[SOURCE INFORMATION Boundary: Start]

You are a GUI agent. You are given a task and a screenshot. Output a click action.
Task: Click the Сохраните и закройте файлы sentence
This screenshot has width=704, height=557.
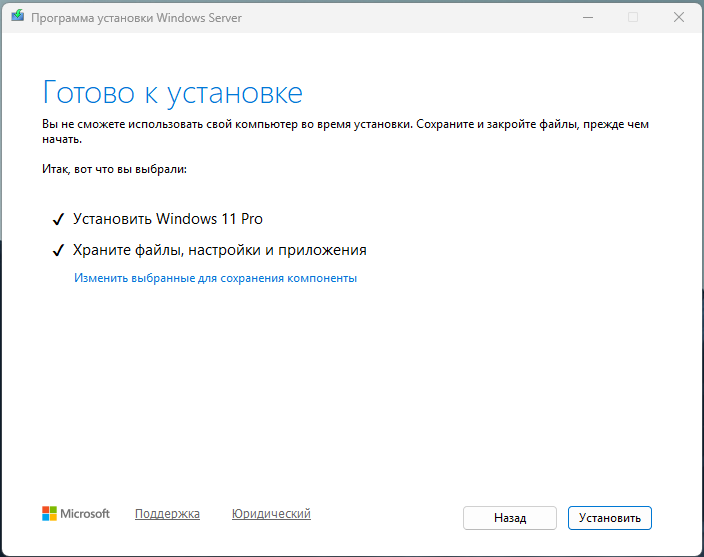520,124
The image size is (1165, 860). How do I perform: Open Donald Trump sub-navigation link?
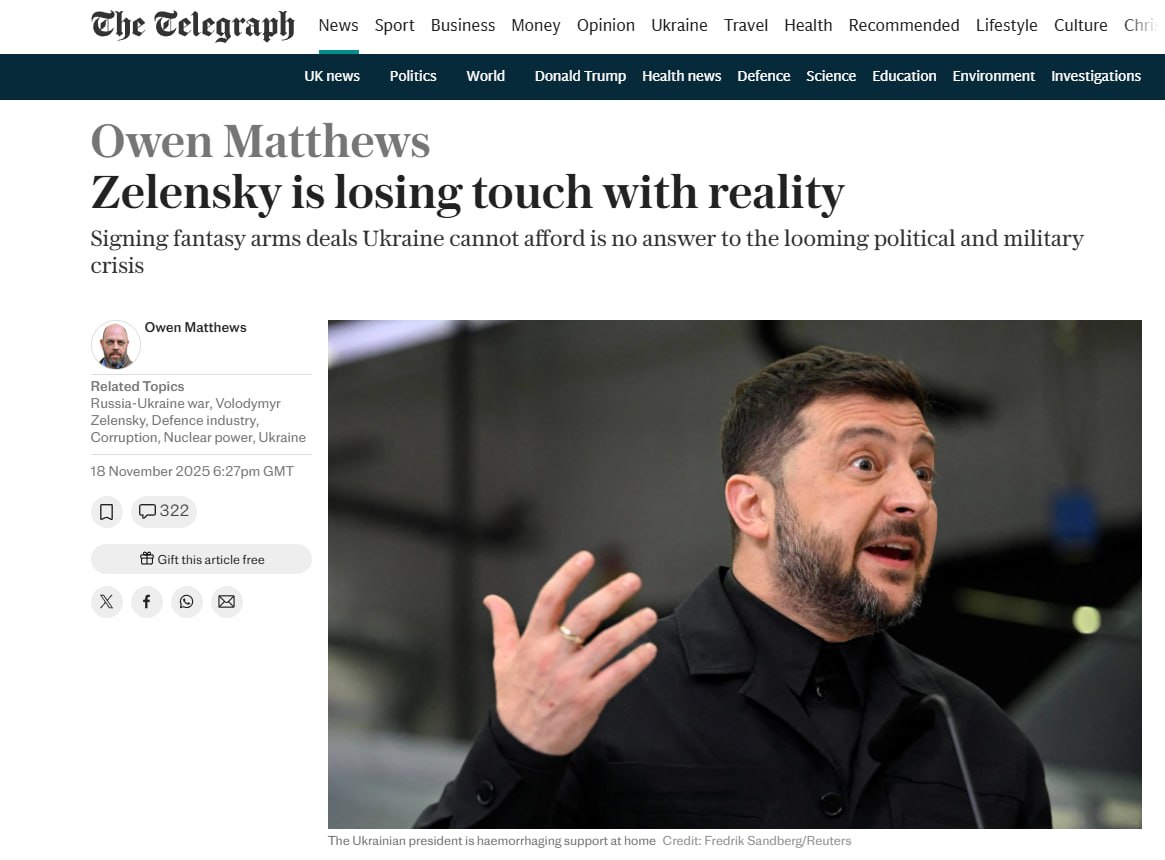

[SOURCE INFORMATION Boundary: End]

Your task is to give again, unchanged, the lines from the line that contains "Task: Click the" to the end of the records. Include both end lines but no pictures.

Task: Click the Сохраните и закройте файлы sentence
This screenshot has width=704, height=557.
520,124
The image size is (1165, 860). How do I perform: Open Donald Trump sub-navigation link?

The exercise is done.